-------- Bereitgestelltes Material

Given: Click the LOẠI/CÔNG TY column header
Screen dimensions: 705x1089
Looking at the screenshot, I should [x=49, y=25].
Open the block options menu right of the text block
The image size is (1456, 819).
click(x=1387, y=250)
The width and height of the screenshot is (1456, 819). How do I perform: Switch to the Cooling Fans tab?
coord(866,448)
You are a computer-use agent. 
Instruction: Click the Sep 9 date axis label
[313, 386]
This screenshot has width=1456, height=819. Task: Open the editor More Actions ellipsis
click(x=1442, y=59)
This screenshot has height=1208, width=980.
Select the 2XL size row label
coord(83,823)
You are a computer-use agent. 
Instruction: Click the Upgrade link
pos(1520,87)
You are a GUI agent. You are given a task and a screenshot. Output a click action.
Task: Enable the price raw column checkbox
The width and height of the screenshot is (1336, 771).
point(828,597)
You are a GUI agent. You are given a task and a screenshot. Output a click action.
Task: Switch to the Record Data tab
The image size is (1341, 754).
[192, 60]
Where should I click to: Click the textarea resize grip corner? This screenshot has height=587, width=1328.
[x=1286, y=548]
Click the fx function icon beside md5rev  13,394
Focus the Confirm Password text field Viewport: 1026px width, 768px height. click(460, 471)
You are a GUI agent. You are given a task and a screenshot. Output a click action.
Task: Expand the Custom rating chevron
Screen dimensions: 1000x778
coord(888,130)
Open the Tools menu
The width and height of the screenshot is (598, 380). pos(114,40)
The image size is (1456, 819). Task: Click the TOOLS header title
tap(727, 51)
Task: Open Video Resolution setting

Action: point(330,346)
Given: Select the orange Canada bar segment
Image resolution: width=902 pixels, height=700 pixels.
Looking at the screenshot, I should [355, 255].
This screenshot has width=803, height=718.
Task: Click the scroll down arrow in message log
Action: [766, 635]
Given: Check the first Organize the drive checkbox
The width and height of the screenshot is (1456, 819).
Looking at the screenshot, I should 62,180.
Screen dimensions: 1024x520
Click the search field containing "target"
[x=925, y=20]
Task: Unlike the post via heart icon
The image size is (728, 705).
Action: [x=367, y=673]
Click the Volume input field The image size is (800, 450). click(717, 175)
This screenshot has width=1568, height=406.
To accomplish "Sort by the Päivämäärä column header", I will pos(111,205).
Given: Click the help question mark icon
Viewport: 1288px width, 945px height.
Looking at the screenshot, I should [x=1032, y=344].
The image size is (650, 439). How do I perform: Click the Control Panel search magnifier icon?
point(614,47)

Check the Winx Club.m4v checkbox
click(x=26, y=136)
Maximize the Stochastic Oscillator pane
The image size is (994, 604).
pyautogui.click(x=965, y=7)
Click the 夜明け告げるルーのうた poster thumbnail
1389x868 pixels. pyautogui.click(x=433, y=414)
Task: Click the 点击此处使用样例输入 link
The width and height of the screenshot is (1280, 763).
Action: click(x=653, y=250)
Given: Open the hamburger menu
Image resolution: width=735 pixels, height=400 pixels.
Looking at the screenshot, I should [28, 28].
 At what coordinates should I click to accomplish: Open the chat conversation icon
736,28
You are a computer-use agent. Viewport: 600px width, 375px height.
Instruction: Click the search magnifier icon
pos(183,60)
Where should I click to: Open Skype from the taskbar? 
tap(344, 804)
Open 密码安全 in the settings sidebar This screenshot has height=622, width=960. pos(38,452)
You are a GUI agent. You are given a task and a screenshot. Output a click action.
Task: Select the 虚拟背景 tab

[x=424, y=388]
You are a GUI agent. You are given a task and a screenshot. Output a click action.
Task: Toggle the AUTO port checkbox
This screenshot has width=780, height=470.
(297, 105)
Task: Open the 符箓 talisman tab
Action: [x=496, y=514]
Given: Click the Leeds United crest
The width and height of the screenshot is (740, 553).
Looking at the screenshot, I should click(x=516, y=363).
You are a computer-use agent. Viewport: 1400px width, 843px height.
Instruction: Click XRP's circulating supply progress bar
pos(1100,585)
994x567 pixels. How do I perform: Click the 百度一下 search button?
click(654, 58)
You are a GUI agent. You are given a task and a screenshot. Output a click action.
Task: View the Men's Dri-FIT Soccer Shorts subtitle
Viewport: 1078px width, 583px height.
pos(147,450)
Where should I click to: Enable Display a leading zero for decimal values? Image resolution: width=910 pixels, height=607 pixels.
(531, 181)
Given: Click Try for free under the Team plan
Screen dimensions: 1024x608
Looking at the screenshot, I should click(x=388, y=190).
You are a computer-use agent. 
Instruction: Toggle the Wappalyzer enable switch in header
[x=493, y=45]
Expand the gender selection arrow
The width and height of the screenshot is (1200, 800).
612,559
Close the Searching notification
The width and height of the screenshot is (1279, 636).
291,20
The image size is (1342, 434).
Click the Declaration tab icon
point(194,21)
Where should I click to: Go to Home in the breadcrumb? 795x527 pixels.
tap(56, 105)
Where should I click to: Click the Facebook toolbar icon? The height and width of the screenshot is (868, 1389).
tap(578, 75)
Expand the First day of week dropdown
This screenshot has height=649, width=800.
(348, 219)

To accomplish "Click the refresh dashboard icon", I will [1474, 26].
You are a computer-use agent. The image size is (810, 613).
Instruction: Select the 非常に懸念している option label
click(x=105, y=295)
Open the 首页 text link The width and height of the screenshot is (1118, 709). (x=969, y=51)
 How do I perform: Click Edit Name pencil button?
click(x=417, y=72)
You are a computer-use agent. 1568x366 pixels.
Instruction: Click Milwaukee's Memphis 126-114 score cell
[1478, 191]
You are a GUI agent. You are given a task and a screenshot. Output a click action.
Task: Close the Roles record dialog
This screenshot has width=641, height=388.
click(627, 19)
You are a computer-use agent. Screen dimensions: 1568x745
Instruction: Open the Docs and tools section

----------------

> Aufgabenstellung
Kannst du alles vom Anfang des Materials bis hinunter zur Zeile mit „Action: [766, 635]“ einschließlich so bearbeiten, dass „Upgrade link“ durch „Pricing link“ ersetzt wird und alles andere unverändert bleibt?

> Übungsergebnis
Given: Click the LOẠI/CÔNG TY column header
Screen dimensions: 705x1089
Looking at the screenshot, I should [x=49, y=25].
Open the block options menu right of the text block
The image size is (1456, 819).
click(x=1387, y=250)
The width and height of the screenshot is (1456, 819). How do I perform: Switch to the Cooling Fans tab?
coord(866,448)
You are a computer-use agent. 
Instruction: Click the Sep 9 date axis label
[313, 386]
This screenshot has width=1456, height=819. Task: Open the editor More Actions ellipsis
click(x=1442, y=59)
This screenshot has height=1208, width=980.
Select the 2XL size row label
coord(83,823)
You are a computer-use agent. 
Instruction: Click the Pricing link
pos(1520,87)
You are a GUI agent. You are given a task and a screenshot. Output a click action.
Task: Enable the price raw column checkbox
The width and height of the screenshot is (1336, 771).
point(828,597)
You are a GUI agent. You are given a task and a screenshot. Output a click action.
Task: Switch to the Record Data tab
The image size is (1341, 754).
[192, 60]
Where should I click to: Click the textarea resize grip corner? This screenshot has height=587, width=1328.
[x=1286, y=548]
Click the fx function icon beside md5rev  13,394
Focus the Confirm Password text field Viewport: 1026px width, 768px height. click(460, 471)
You are a GUI agent. You are given a task and a screenshot. Output a click action.
Task: Expand the Custom rating chevron
Screen dimensions: 1000x778
coord(888,130)
Open the Tools menu
The width and height of the screenshot is (598, 380). pos(114,40)
The image size is (1456, 819). Task: Click the TOOLS header title
tap(727, 51)
Task: Open Video Resolution setting

Action: point(330,346)
Given: Select the orange Canada bar segment
Image resolution: width=902 pixels, height=700 pixels.
Looking at the screenshot, I should [355, 255].
This screenshot has width=803, height=718.
Task: Click the scroll down arrow in message log
Action: [766, 635]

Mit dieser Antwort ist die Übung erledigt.